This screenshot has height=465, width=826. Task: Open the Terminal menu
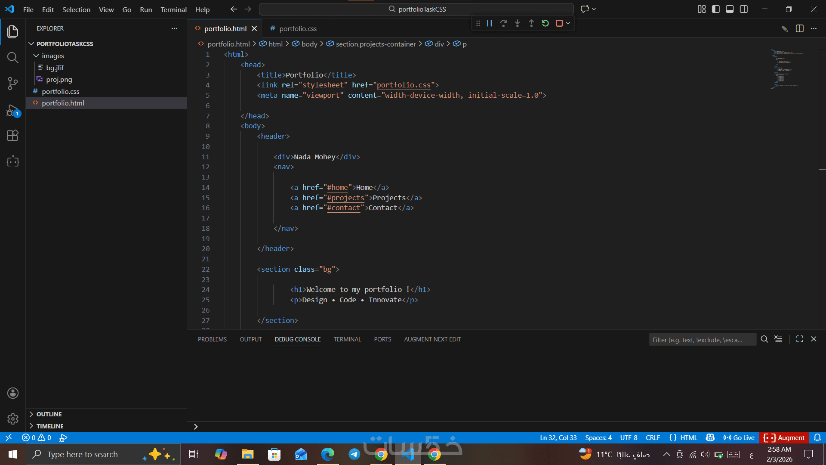(x=173, y=9)
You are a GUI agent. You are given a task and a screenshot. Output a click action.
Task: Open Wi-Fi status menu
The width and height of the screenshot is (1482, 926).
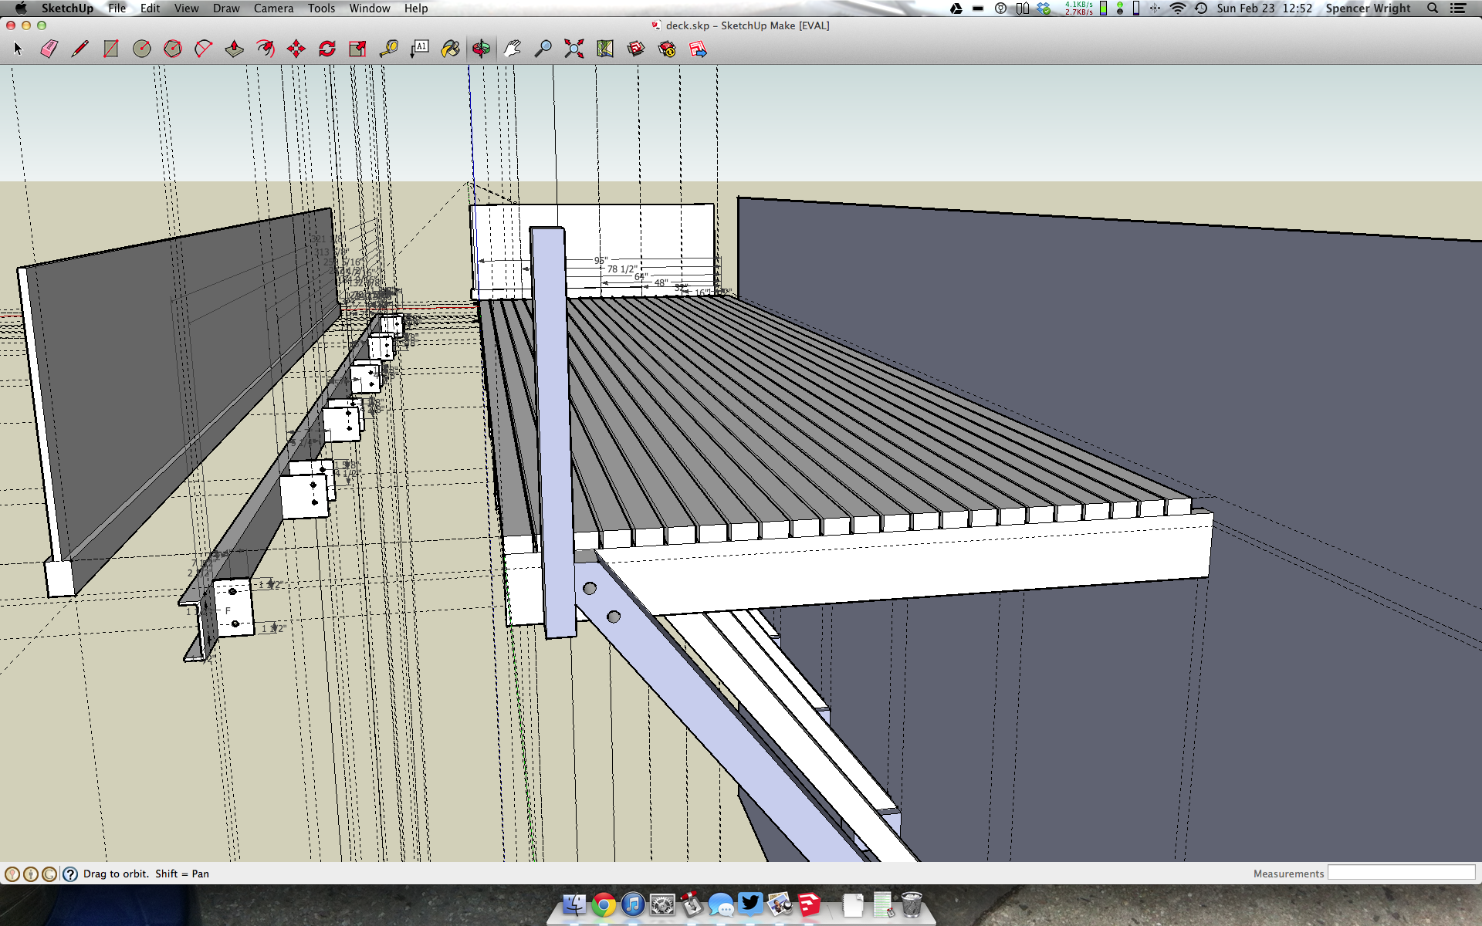pyautogui.click(x=1177, y=8)
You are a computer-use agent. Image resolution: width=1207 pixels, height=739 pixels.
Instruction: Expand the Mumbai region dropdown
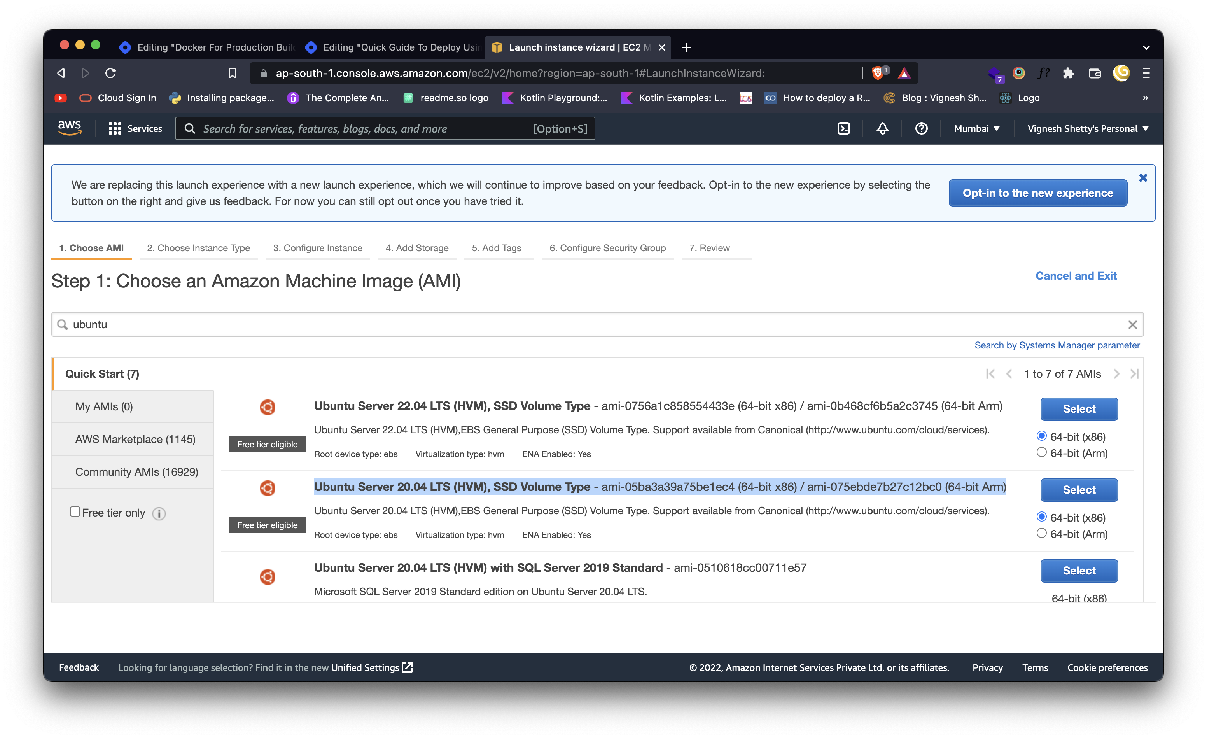click(976, 128)
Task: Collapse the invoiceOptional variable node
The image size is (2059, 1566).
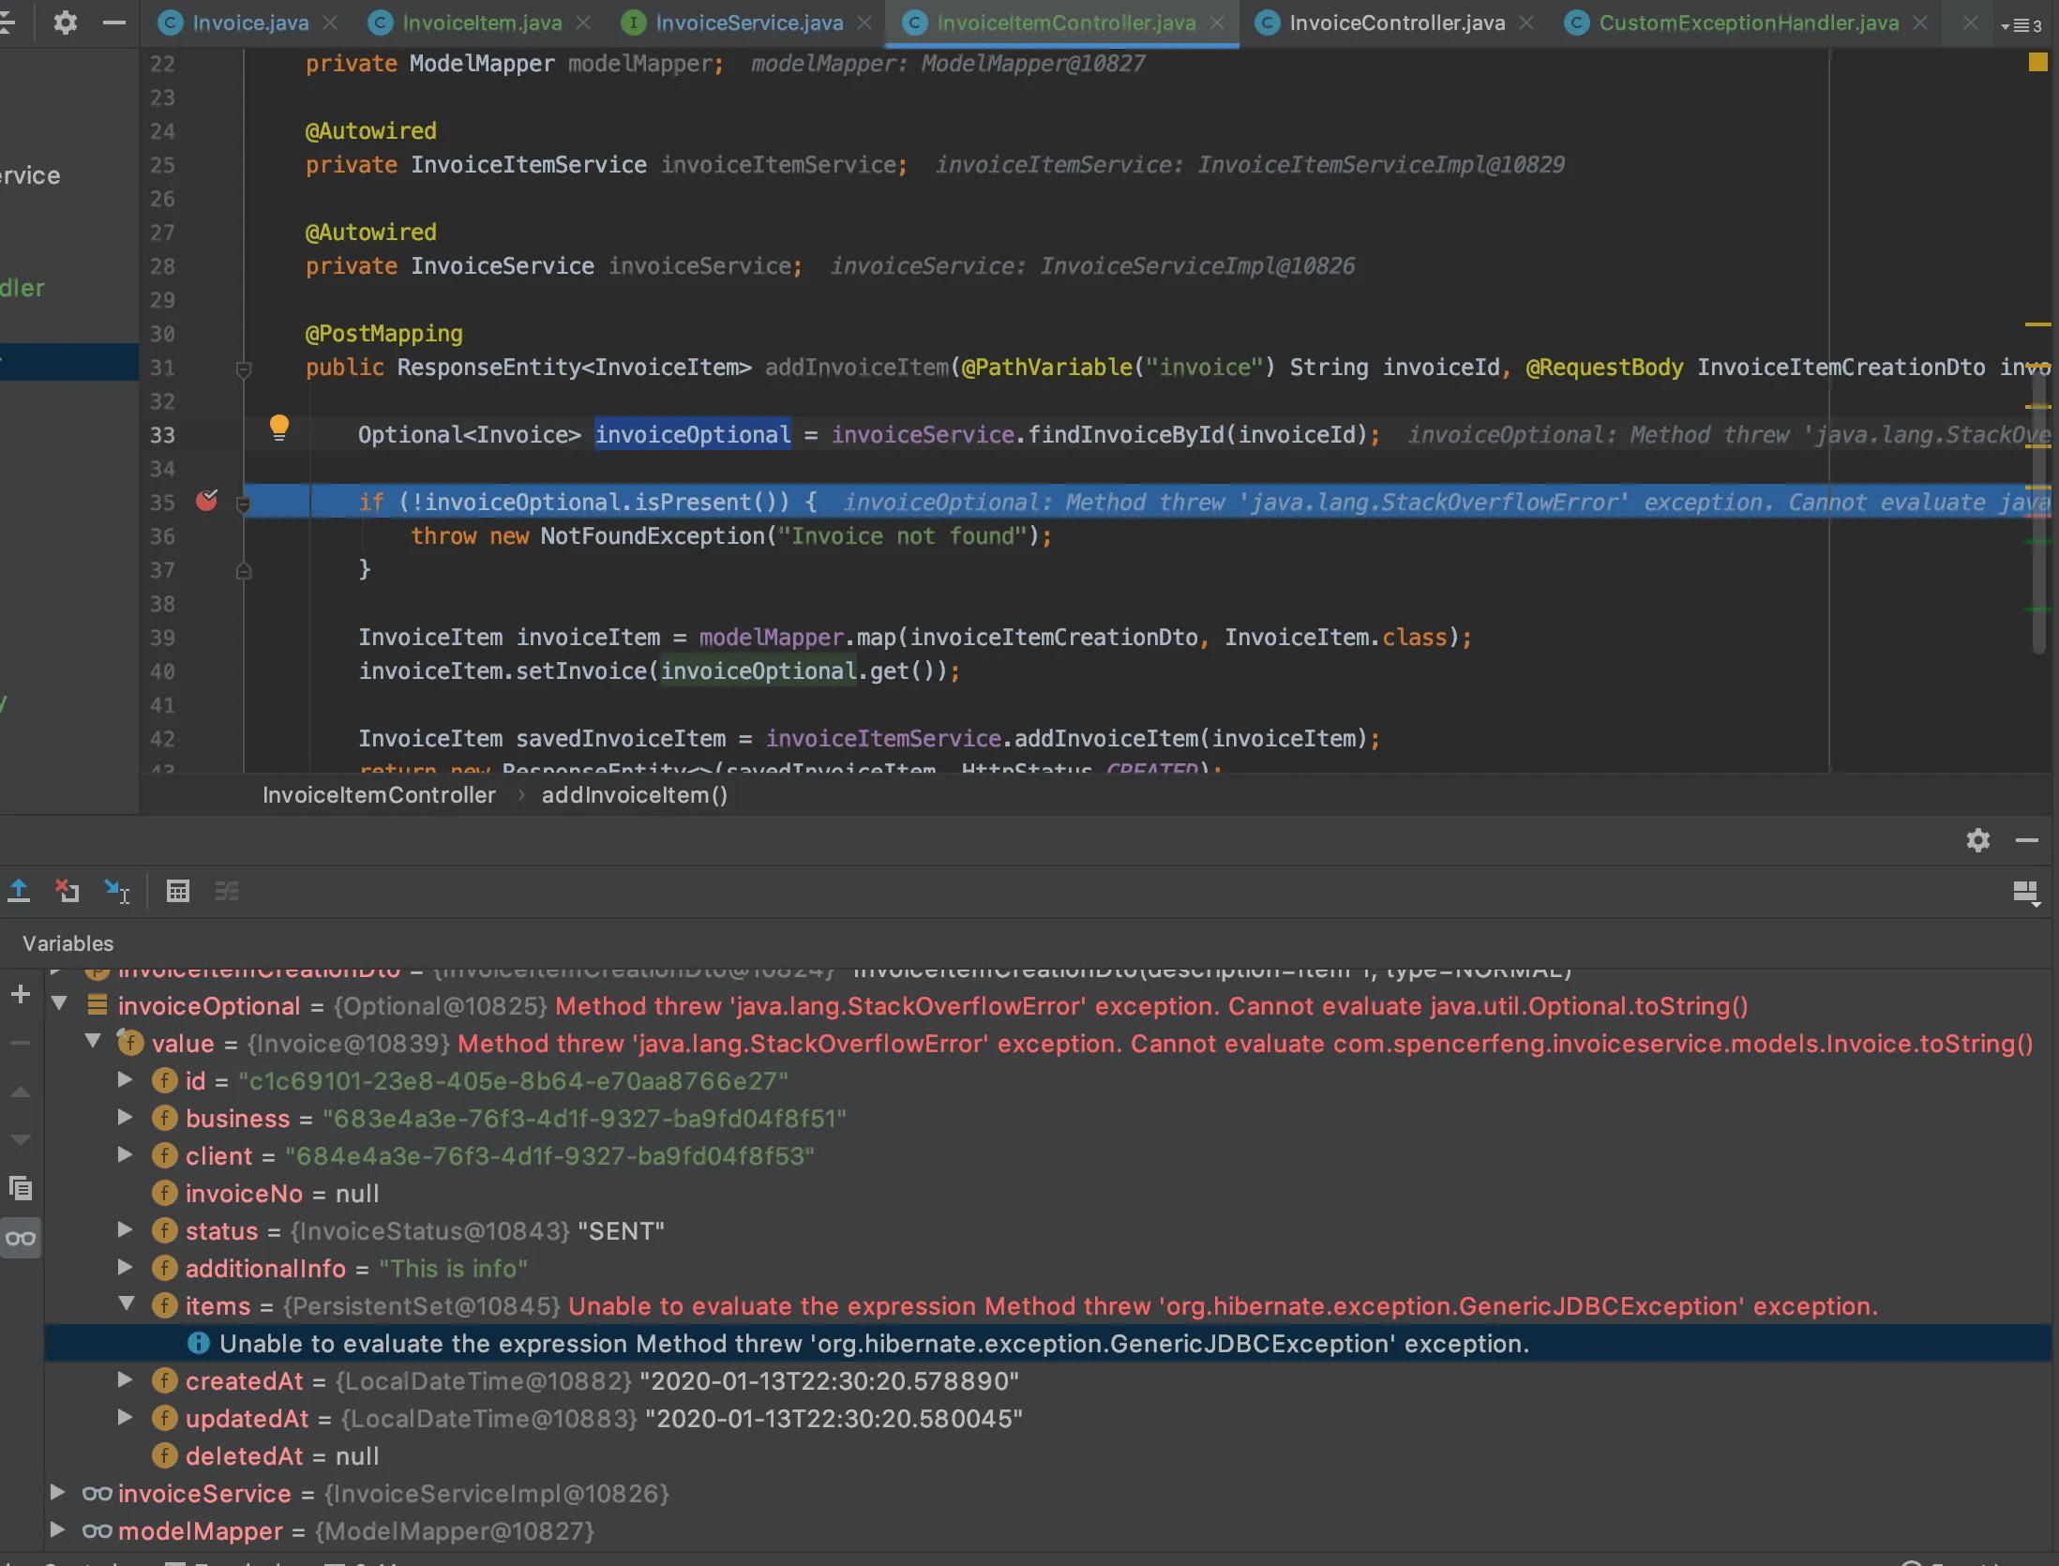Action: point(59,1004)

| Task goal |
What the answer must hold: all the data above, given again exactly, without pictures.

| Solution |
This screenshot has height=465, width=826. Task: Open the Terminal menu
(x=173, y=9)
You are a GUI agent. You are given a task and a screenshot. Output a click action.
Task: Open Wi-Fi status menu
The width and height of the screenshot is (1482, 926).
pyautogui.click(x=1177, y=8)
You are a computer-use agent. Image resolution: width=1207 pixels, height=739 pixels.
Instruction: Expand the Mumbai region dropdown
click(976, 128)
Task: Collapse the invoiceOptional variable node
The image size is (2059, 1566).
Action: point(59,1004)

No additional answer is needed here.